Freeman A. Hrabowski, III, has served as President of UMBC (The University of Maryland, Baltimore County) since May, 1992. His research and publications focus on science and math education, with special emphasis on minority participation and performance. He chaired the National Academies’ committee that recently produced the report, “Expanding Underrepresented Minority Participation: America’s Science and Technology Talent at the Crossroads.”
In 2008, he was named one of America’s Best Leaders by U.S. News & World Report, which in both 2009 and 2010 ranked UMBC the #1 “Up and Coming” university in the nation and among the top colleges and universities in the nation for commitment to undergraduate teaching. In 2009, Time magazine named him one of America’s 10 Best College Presidents.
He serves as a consultant to the National Science Foundation, the National Institutes of Health, the National Academies, and universities and school systems nationally. He also serves on the boards of the Alfred P. Sloan Foundation, France-Merrick Foundation, Marguerite Casey Foundation (Chair), and The Urban Institute. He also sits on the boards of Constellation Energy Group, McCormick & Company, and the Baltimore Equitable Society. He is a past member of the board of the Carnegie Foundation for the Advancement of Teaching and the Maryland Humanities Council (member and Chair).
With philanthropist Robert Meyerhoff, he co-founded the Meyerhoff Scholars Program in 1988. The program is open to all high-achieving students committed to pursuing advanced degrees and research careers in science and engineering, and advancing minorities in these fields.

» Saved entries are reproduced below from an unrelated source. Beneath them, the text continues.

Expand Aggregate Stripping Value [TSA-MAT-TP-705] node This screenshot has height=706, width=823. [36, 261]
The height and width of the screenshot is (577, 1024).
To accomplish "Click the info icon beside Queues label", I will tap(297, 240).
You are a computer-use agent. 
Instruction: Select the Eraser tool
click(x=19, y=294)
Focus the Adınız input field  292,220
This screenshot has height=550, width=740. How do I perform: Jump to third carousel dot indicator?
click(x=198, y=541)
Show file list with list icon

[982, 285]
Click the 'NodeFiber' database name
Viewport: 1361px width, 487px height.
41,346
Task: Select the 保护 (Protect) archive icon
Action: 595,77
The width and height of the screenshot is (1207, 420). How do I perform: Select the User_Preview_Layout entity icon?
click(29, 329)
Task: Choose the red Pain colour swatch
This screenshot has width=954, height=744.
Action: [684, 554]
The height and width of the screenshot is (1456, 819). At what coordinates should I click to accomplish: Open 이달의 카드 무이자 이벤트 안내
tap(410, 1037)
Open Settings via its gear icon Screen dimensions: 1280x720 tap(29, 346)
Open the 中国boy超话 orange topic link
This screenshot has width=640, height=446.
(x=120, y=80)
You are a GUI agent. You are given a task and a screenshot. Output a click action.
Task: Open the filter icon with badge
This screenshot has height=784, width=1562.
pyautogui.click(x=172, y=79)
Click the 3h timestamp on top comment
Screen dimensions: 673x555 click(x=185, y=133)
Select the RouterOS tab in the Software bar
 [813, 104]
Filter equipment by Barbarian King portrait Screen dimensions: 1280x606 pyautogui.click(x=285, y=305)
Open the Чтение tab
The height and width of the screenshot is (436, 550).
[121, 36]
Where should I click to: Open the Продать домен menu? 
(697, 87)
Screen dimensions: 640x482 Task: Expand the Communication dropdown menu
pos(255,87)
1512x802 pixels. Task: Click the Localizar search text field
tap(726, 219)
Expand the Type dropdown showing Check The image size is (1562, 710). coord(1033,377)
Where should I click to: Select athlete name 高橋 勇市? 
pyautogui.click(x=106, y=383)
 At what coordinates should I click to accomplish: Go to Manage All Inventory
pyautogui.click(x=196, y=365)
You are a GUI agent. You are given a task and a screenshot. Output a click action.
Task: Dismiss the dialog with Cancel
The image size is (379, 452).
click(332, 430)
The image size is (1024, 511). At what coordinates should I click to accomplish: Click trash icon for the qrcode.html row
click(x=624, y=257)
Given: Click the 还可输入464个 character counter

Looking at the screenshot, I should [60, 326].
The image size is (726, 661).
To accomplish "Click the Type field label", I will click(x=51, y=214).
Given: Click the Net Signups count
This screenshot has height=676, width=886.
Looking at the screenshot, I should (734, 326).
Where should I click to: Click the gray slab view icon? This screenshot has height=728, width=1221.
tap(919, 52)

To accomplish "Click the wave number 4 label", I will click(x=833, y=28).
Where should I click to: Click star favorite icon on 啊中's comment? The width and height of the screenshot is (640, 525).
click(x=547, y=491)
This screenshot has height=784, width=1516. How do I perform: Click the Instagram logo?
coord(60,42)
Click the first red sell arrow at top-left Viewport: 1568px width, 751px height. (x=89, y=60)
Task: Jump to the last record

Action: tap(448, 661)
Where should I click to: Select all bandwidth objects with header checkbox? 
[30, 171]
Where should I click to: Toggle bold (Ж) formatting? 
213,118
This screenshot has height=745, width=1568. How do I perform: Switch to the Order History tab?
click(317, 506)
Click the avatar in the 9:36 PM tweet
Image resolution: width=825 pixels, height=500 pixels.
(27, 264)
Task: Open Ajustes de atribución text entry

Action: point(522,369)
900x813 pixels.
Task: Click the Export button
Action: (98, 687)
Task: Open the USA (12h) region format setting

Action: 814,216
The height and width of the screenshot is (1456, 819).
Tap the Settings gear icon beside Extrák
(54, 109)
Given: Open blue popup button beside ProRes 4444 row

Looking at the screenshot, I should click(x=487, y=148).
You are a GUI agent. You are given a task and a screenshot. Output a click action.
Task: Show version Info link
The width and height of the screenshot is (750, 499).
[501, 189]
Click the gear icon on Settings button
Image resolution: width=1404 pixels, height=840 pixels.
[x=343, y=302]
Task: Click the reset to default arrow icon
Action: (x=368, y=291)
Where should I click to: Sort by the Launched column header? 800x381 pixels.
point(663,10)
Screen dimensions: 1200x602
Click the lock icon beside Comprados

The program has become a national model, and based on program outcomes, Hrabowski has authored numerous articles and co-authored two books, Beating the Odds and Overcoming the Odds (Oxford University Press), focusing on parenting and high-achieving African American males and females in science. Both books are used by universities, school systems, and community groups around the country.
Born in 1950 in Birmingham, Alabama, Hrabowski graduated at 19 from Hampton Institute with highest honors in mathematics. At the University of Illinois at Urbana-Champaign, he received his M.A. (mathematics) and four years later his Ph.D. (higher education administration/statistics) at age 24.